I had a feeling that whatever Avril and Heron were going through, it involved unexpected closeness—the signs were all there, in every sideways glance, in every accidental brush of their hands, and particularly in the rapid heartbeats that were so uncharacteristic of us.

“I’ve been thinking,” Patrik said as he munched on one of the pastries. He gulped down some coffee. “While we’re waiting for Harper and the others to come back from the Valley of Screams, we are better off doing some more research about the Imen, while Scarlett and I look for the ingredients I need, to attempt a disruption of the asteroid belt.”

“Well, GASP isn’t here yet… Not sure when they’re coming, or if they’re coming.” Fiona sighed. “And this further reinforces my, and I guess our suspicion that there is definitely something happening on or around Neraka. Whatever it is, it isn’t just preventing us from communicating with our people back home or leaving. I think it’s also stopping others from coming in.”

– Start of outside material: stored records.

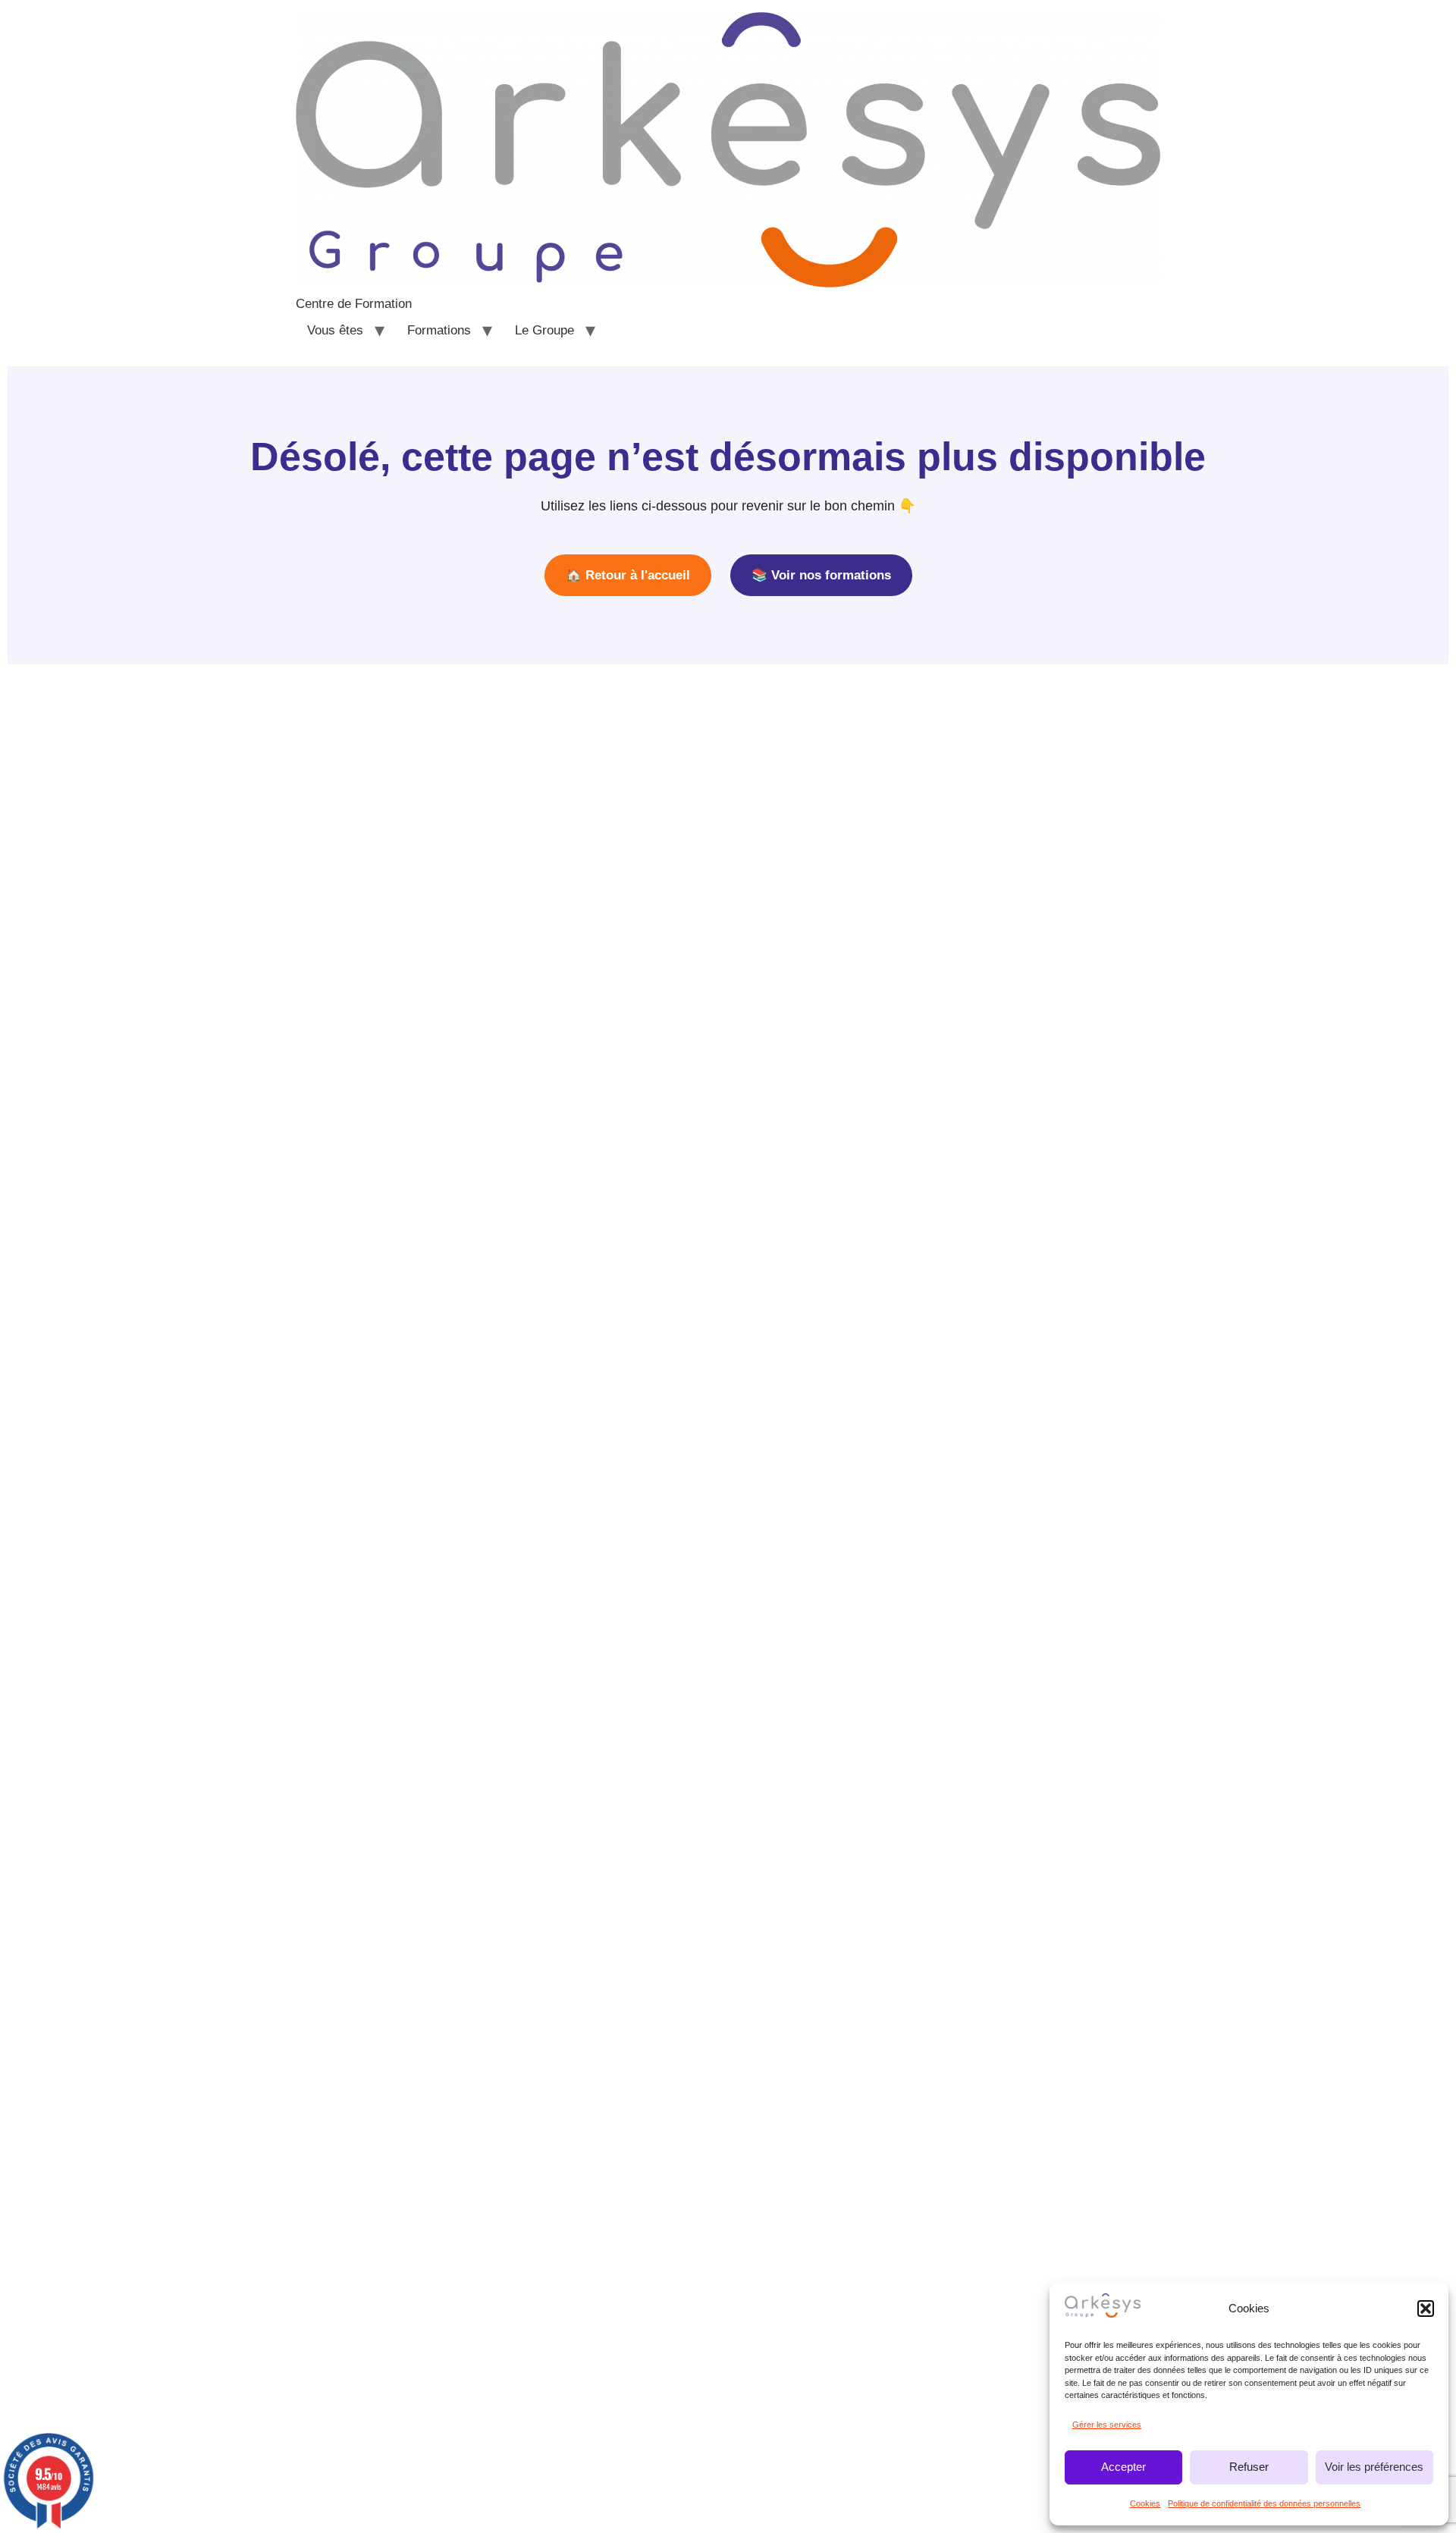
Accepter (1123, 2466)
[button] (1425, 2308)
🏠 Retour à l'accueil (628, 575)
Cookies (1145, 2503)
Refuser (1249, 2466)
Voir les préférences (1374, 2466)
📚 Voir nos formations (821, 575)
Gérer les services (1106, 2424)
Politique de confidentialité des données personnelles (1264, 2503)
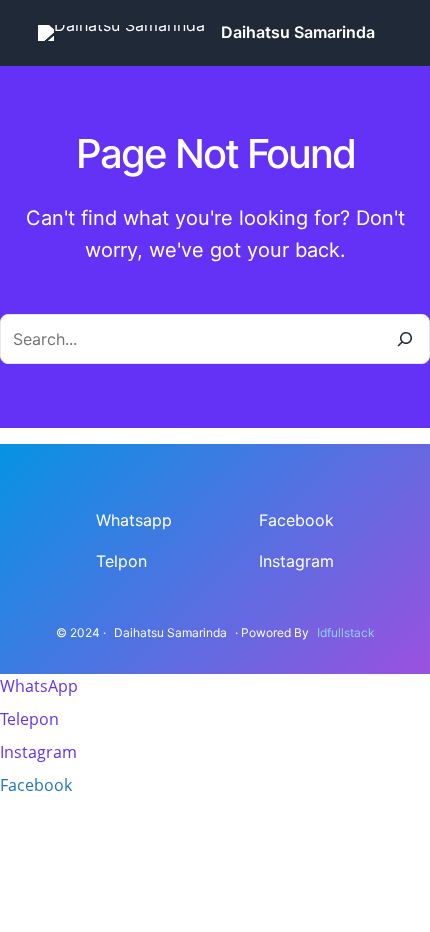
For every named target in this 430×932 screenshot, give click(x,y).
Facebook (296, 520)
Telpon (121, 561)
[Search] (405, 339)
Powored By (275, 632)
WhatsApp (39, 686)
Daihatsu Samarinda (298, 32)
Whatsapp (134, 520)
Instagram (296, 561)
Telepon (29, 719)
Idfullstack (346, 632)
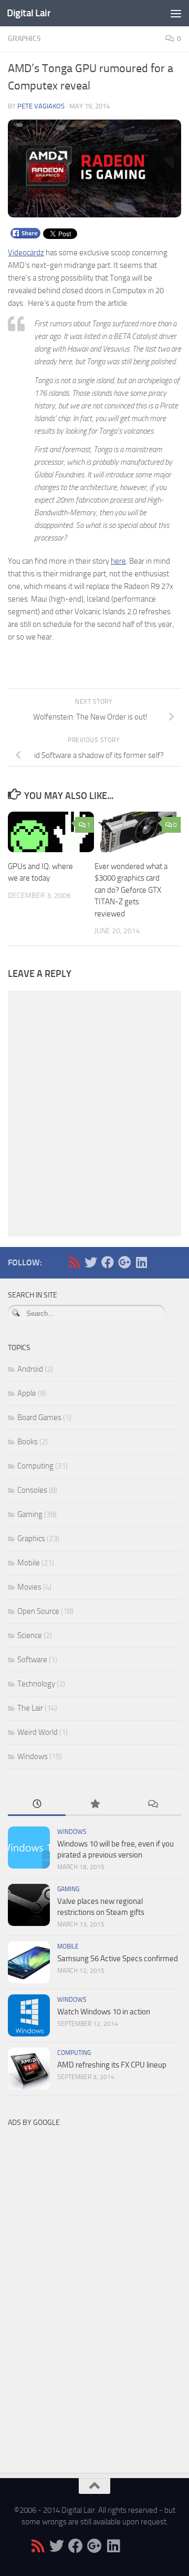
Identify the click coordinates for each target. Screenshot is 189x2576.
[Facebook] (107, 1262)
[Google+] (124, 1262)
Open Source (38, 1611)
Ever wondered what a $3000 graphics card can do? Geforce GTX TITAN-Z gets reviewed (130, 890)
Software (32, 1659)
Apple (26, 1393)
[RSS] (74, 1262)
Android (30, 1369)
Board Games (39, 1417)
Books (27, 1441)
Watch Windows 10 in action (103, 2011)
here (118, 561)
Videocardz (26, 252)
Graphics (24, 38)
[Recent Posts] (37, 1804)
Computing (35, 1466)
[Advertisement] (86, 2290)
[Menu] (176, 13)
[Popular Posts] (94, 1804)
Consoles (32, 1490)
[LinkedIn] (141, 1262)
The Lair (30, 1708)
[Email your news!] (158, 1262)
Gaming (30, 1514)
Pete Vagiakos (41, 106)
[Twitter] (91, 1262)
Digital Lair (28, 13)
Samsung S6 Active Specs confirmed (117, 1958)
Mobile (28, 1562)
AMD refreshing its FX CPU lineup (111, 2065)
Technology (36, 1684)
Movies (29, 1587)
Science (29, 1635)
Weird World (37, 1732)
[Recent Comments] (152, 1804)
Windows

“We have until midnight to get as much done about this as we can,” Patrik replied, “before Jax and his team come back or, worse, we have to go after them. That gives us a whole day to try and figure out as much as possible. Scarlett and I will go to the Spring Fair. It’s a big market day spreading across an entire city level, where they bring in the first of this season’s foods. I’ve learned it’s where I can find certain herbs and powders that I’ll need to perform a tentative spell aimed at disrupting the asteroid belt. It’s a high possibility that the asteroids, which we all know are rumored to have a certain influence on the planet’s concealment, can be dispersed with a powerful pulse. It would be like breaking the cycle, disrupting its effect. The only thing is that I’ll need your energy to perform this, as it’s part of the Druids’ dark arts.”